Paetzold’s account is grounded in phenomenology rather than nostalgia. He resists the idea that urban experience is dominated by sight alone. Walking involves the whole sensorium. The cadence of steps, the resistance of crowds, the acoustics of spaces, the way smell and temperature settle into memory. He draws on Cassirer’s notion of symbolic pregnance to argue that perception already carries meaning in its first encounter. We do not assemble meaning from fragments. We encounter it whole, and only later refine it. The city, encountered through walking, speaks in this pre-reflective register.

There is also a distinct institutional and cultural lineage behind this way of thinking. Paetzold’s career passed through European academies which treated everyday practices as legitimate philosophical material, including the Jan van Eyck Academie, where theory was never fully separated from lived experience. For those of us who studied there while Paetzold was head of theory, this essay reads less like an abstract argument and more like a familiar atmosphere. Walking, listening, lingering, allowing oneself to be affected. These were not indulgences but methods. Thinking was expected to emerge from attention rather than control.

Paetzold’s essay describes walking as a solitary practice, one that allows immersion without obligation, observation without performance. The walker is carried by the crowd rather than opposed to it. Identity loosens. Attention widens. This description still resonates, but it now carries friction. The conditions that once made this form of walking readily available have changed. Aimlessness no longer arises by default. It has to be defended.

In cities like New York, walking now takes place inside overlapping systems which constantly seek to direct, measure, or monetize attention. Navigation tools pre-structure routes. Notifications fracture continuity.
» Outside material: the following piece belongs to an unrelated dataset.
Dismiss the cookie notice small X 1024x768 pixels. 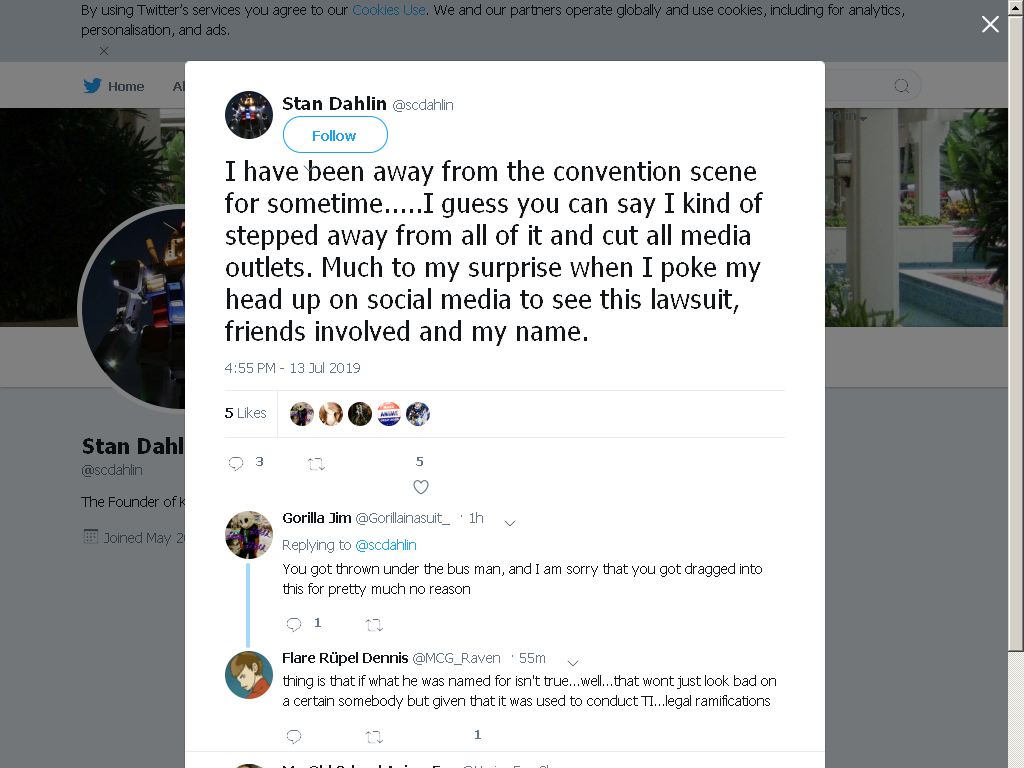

Surveillance and reputation systems erode the anonymity Paetzold took as given. Even when walking alone, one is rarely unaddressed. The bodily rhythm Paetzold describes still exists, but entering it now requires active resistance to interruption.

This shift also complicates Paetzold’s contrast between European and American traditions of urban thinking. He suggests that European approaches are historically layered while American ones attend more strictly to the present. New York unsettles this distinction. It is aggressively present-tense. Fast, crowded, transactiona, yet saturated with absence. Entire neighborhoods, shorelines, and communities exist only as traces beneath the grid. The experience of walking here is not a comparison with a visible past, nor a neutral sampling of the present, but an encounter with what has been erased, buried, or priced out. Memory in New York is infrastructural rather than monumental.
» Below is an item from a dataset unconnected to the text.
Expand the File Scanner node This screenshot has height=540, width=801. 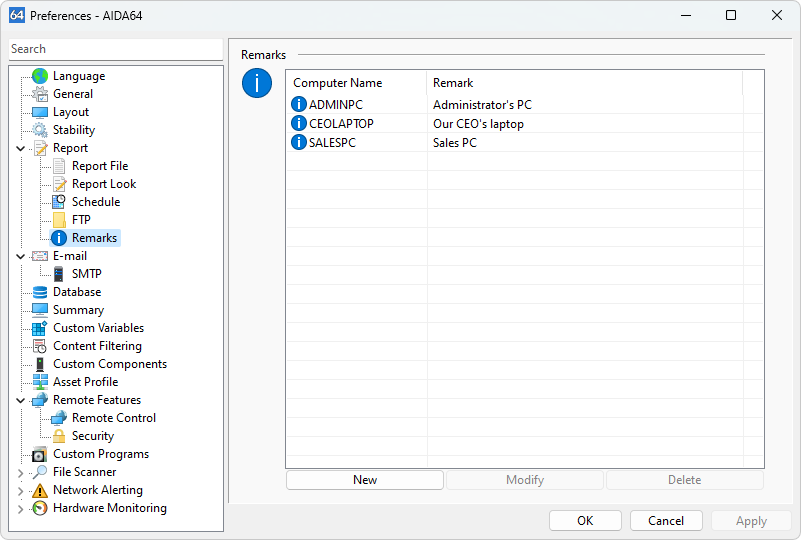pyautogui.click(x=21, y=472)
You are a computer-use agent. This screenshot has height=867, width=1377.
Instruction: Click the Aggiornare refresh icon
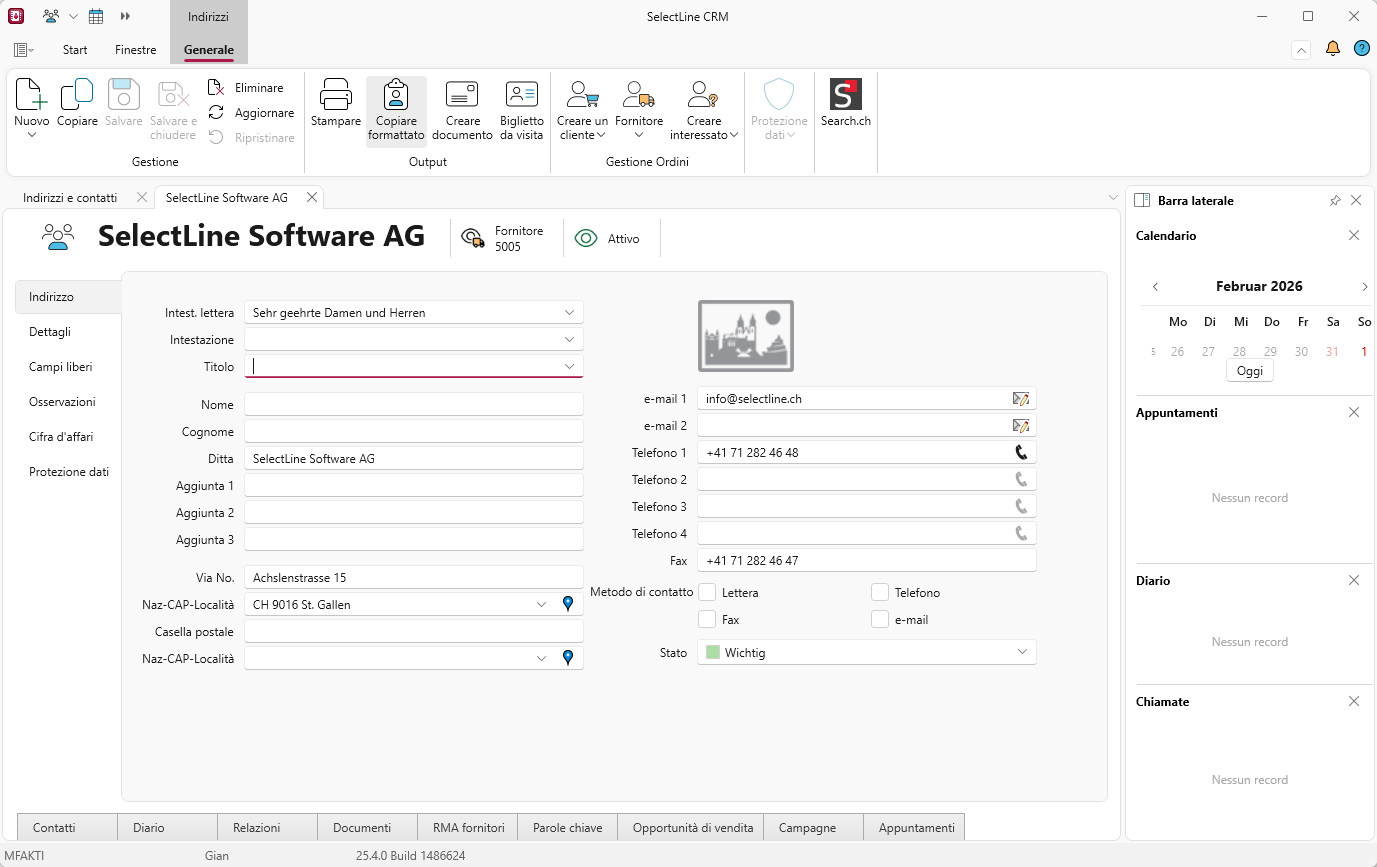pyautogui.click(x=216, y=113)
Paetzold’s use of Michel de Certeau contends that walking in itself is a form of expression. Just as speech operates within a language system while bending it through individual utterance, walking operates within the city’s spatial order while subtly reworking it. Routes are improvised. Shortcuts are invented. Detours become statements. Through this, walking produces a second, poetic geography layered over the official one. Power designs the city for efficiency. Walking answers with ambiguity and play.

Paetzold proposes that contemporary street art is the walker’s primary artistic encounter. Ephemeral, politically charged, resistant to institutional capture. In 2013, this reading still held. Today, it feels incomplete. Street art remains capable of surprise, but it no longer reliably functions as an outside force. In New York especially, it has been absorbed into branding, tourism, and real estate signaling. Murals often arrive alongside rising rents, not against them. Even unsanctioned work is quickly photographed, circulated, and converted into content. The city swiftly learned how to metabolize critique as texture. Visual intervention alone no longer guarantees aesthetic or political disruption.
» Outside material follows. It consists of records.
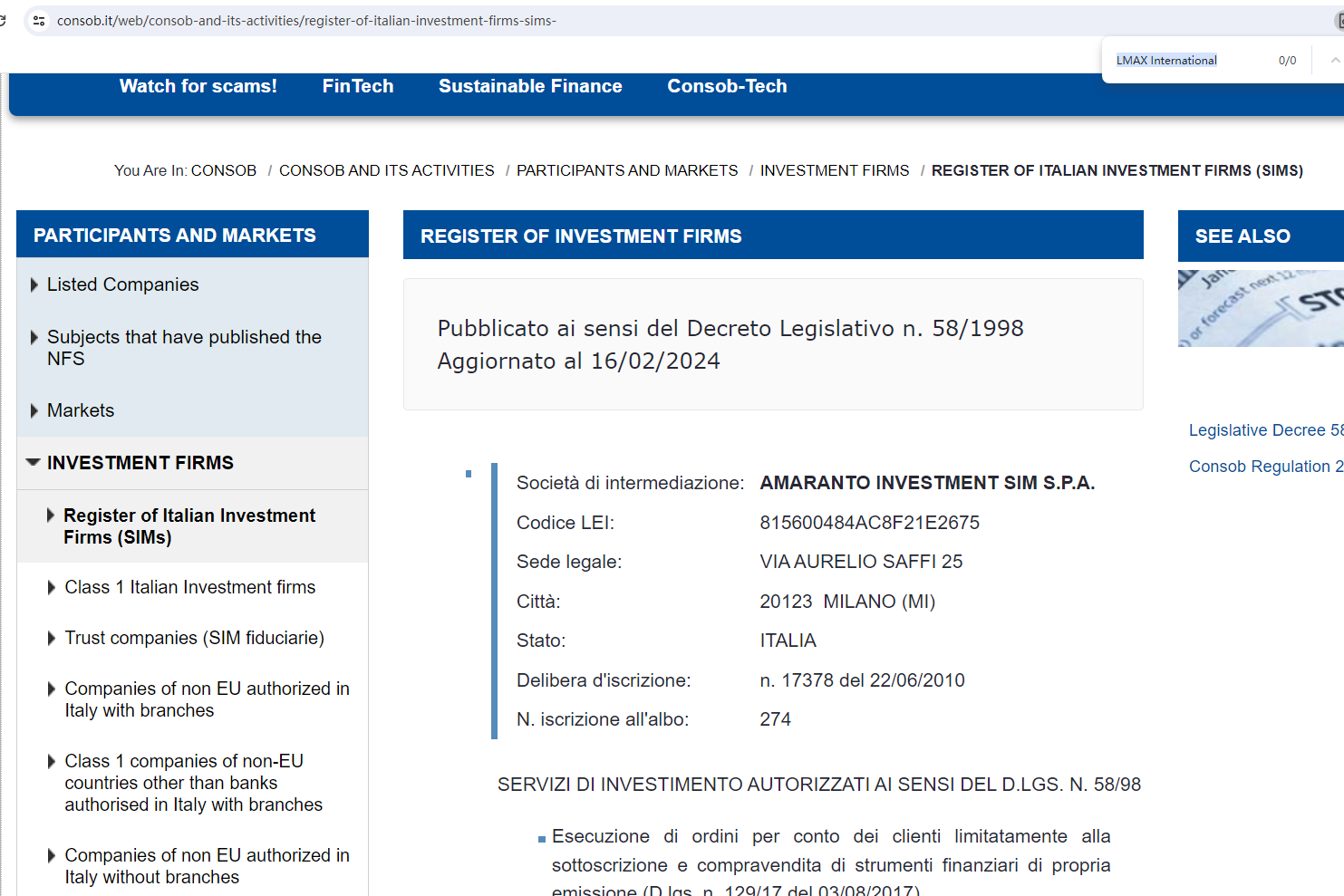This screenshot has width=1344, height=896.
Task: Expand the Markets section arrow
Action: click(x=34, y=411)
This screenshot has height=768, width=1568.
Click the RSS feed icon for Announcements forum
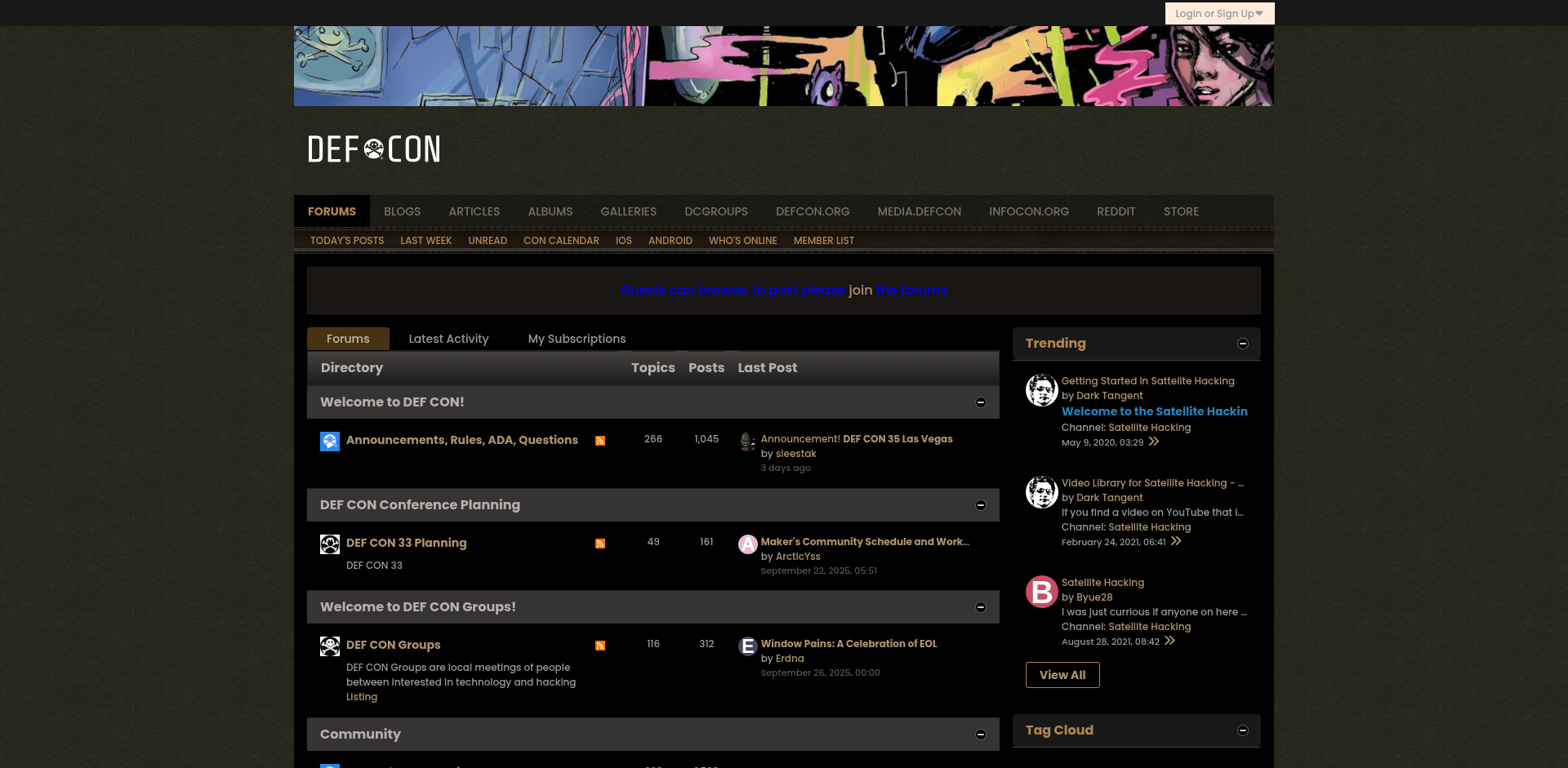point(600,441)
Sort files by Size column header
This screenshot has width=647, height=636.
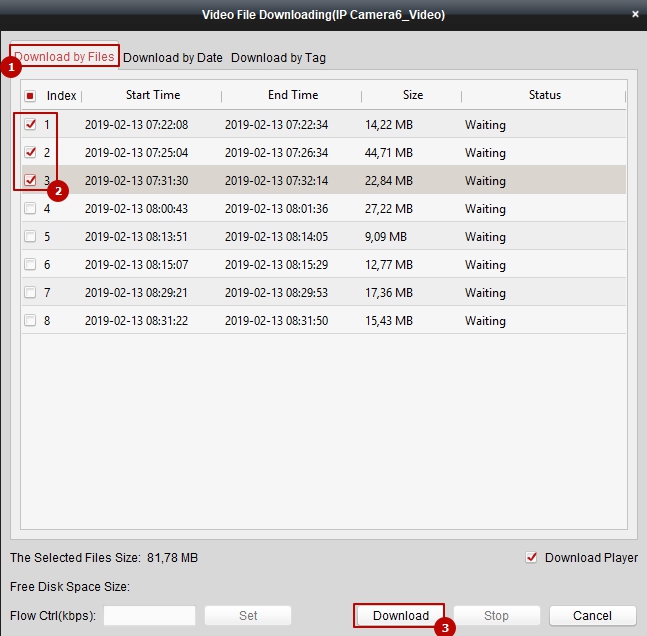413,95
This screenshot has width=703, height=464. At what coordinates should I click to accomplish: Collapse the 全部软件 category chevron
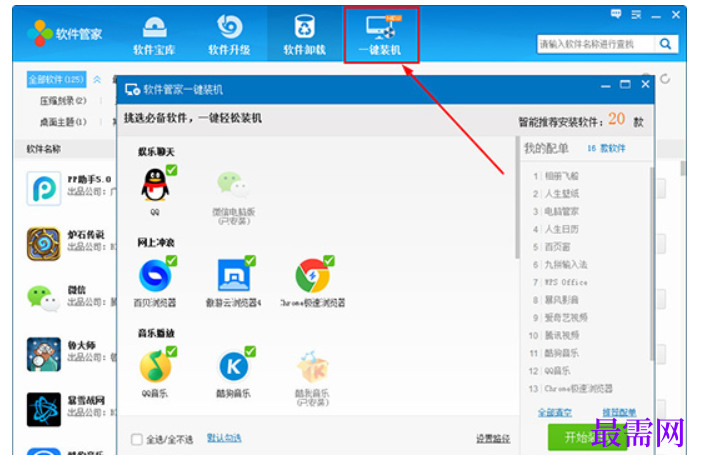pos(97,80)
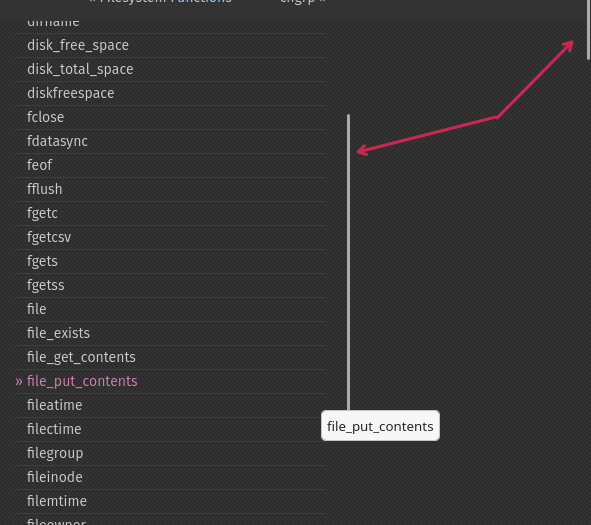
Task: Select fdatasync in the function list
Action: coord(57,141)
Aufbruch/Matt proposes a different alignment. Not visual interruption, but temporal reorientation. Music carried through walking does not intervene at a single point. It reshapes duration itself. Where street art punctuates space, music sustains an atmosphere. It does not compete with the city’s surfaces. It reorganizes how those surfaces are felt over time.

Paetzold already gestures toward sound when he references composers who worked with urban noise, but he treats music primarily as an object which reflects the city. Aufbruch/Matt treats it as a companion practice. Music becomes a second atmosphere layered onto the first. It does not remove the walker from the city. It deepens the encounter. Crowds become choral rather than oppressive. Repetition becomes motif rather than annoyance. Distance acquires shape.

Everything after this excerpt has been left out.